Ferrari zaoferowało Vettelowi roczną umowę, ale mówi się, że Niemiec jest zainteresowany dłuższym kontraktem.

Jeśli Ferrari i Vettel nie dogadają się, Sainz w staraniach o współpracę z Włochami będzie musiał zmierzyć się Danielem Ricciardo i Antonio Giovinazzim.

McLaren natomiast chce zatrzymać Hiszpana wraz z kolegą – Lando Norrisem. Zespół podobno już przedstawił ofertę dla obu kierowców.

Sainz jednak nie podjął jeszcze decyzji.

Zapytany o swoje plany na przyszłość, Sainz powiedział dla gazety AS: – Nie dzieje się nic nowego, ponieważ Formuła 1 jest sparaliżowana, ale jestem pewien swoich umiejętności.

– W zeszłym roku zrobiłem bardzo ważny krok i jestem w stanie spisać się bardzo dobrze w McLarenie, Ferrari lub Mercedesie – dodał.

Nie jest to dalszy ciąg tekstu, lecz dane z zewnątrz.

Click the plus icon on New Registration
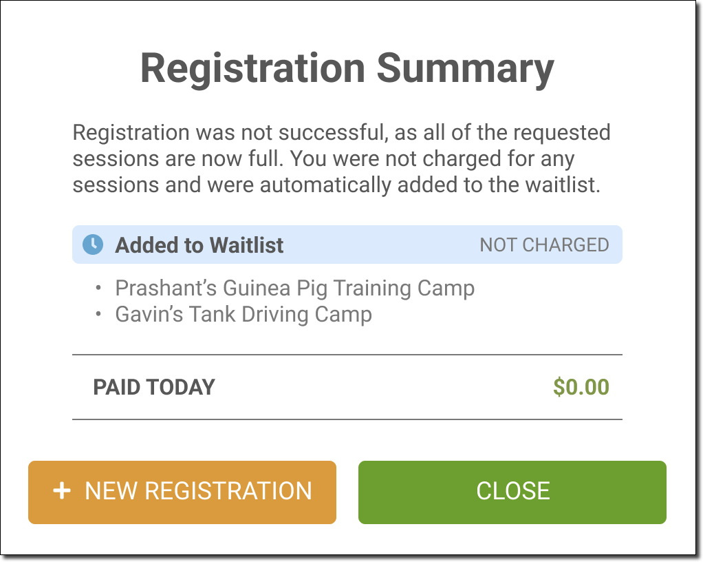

Oczywiście cały czas śledzi wiadomości napływające ze świata Formuły 1, w tym opcje, jak może potoczyć się kwestia sezonu 2020: – Odwołać cały rok? Wolałbym, aby tak się nie stało, ponieważ to będzie bardzo złe dla Formuły 1. Praca wielu osób jest zależna od sportów motorowych. Ludzie z McLarena są na przymusowych urlopach, ale to nie jest rozwiązanie średnio- lub długoterminowe. Nie wiem, jakie jest wyjście z tej sytuacji, ale należy go poszukać.

Podczas tej samej rozmowy, nadzieję jak najszybszego powrotu sportów motorowych do akcji wyraził zwycięzca Dakaru 2020, Carlos Sainz senior: – Miejmy nadzieję, że ten rok się tak nie skończy, jestem optymistą i chcę myśleć, że od lipca i sierpnia sporty motorowe, piłka nożna i inne dyscypliny wrócą do akcji.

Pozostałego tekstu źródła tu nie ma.